Does anyone else come home frazzled after a kids party? Or is it just me? I just returned from a childrens Valentine Party and I am totally overwhelmed. I mean, I feel like I could use a serious break! My eldest has returned home totally buzzed on sugar and energy of being surrounded by 25 other kids (all under the age of 3) and my youngest seems to respond like me. Her eyes are in that perpetual state of wide-eyed surprise.

A while back I read a book called The Highly Sensitive Child, in hopes to understand my almost 4 year old better. What I didn't expect was to learn something about myself!

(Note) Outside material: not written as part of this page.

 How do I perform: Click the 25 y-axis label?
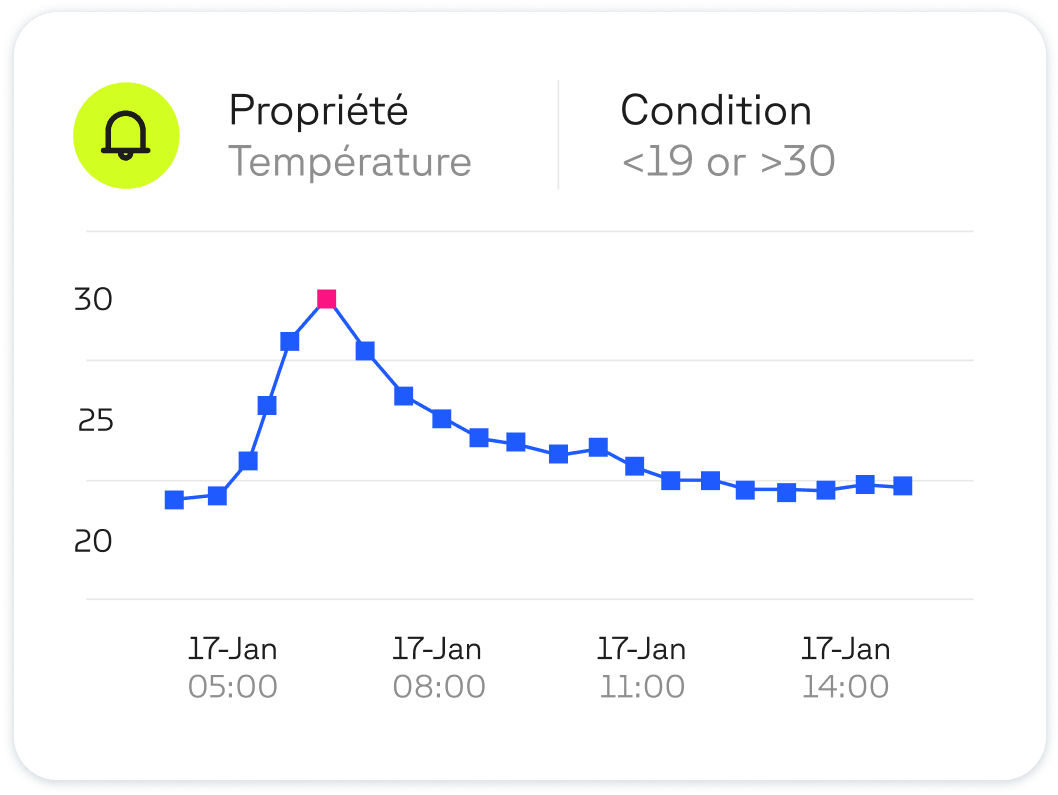[x=95, y=421]
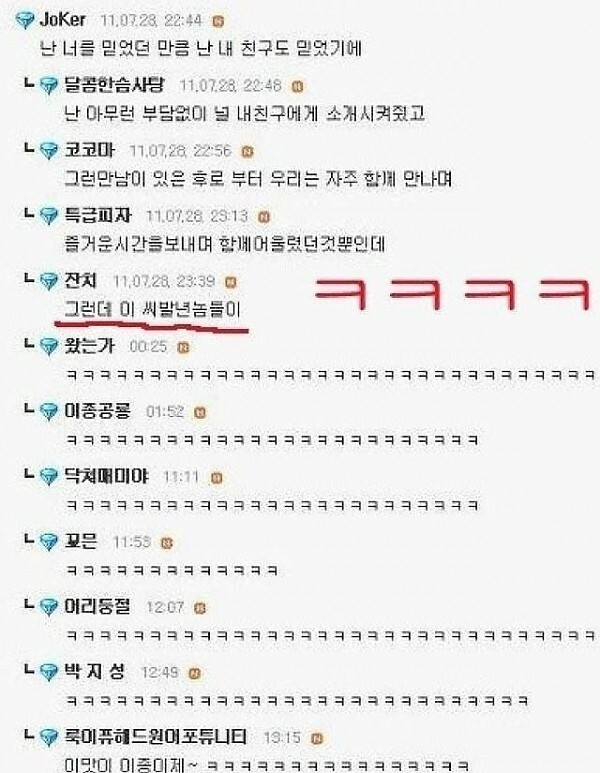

There are several ways in which I am sensitive and it can be downright painful for me to consider. 1. I can only take so much noise. Be it a concert or my children, at some point I reach a cap and have to exit the situation pronto. This makes kiddie parties and even playgroups really tough for me. 2. I attempt to keep things on the calm level, because that's what I can take. So I look like a control freak, but really I'm just trying to keep things to a managable level before my sensitivities are overloaded and I go running from the room. I've never ever liked huge parties, even if they were for me. I could get up on stage and sing in front of a huge room full of people, but if I had to get off the stage and mingle with them, that's enough to make my heart start beating fast and my hands to get all clammy.

And I think to myself "I've been done in by a kids party." Geez.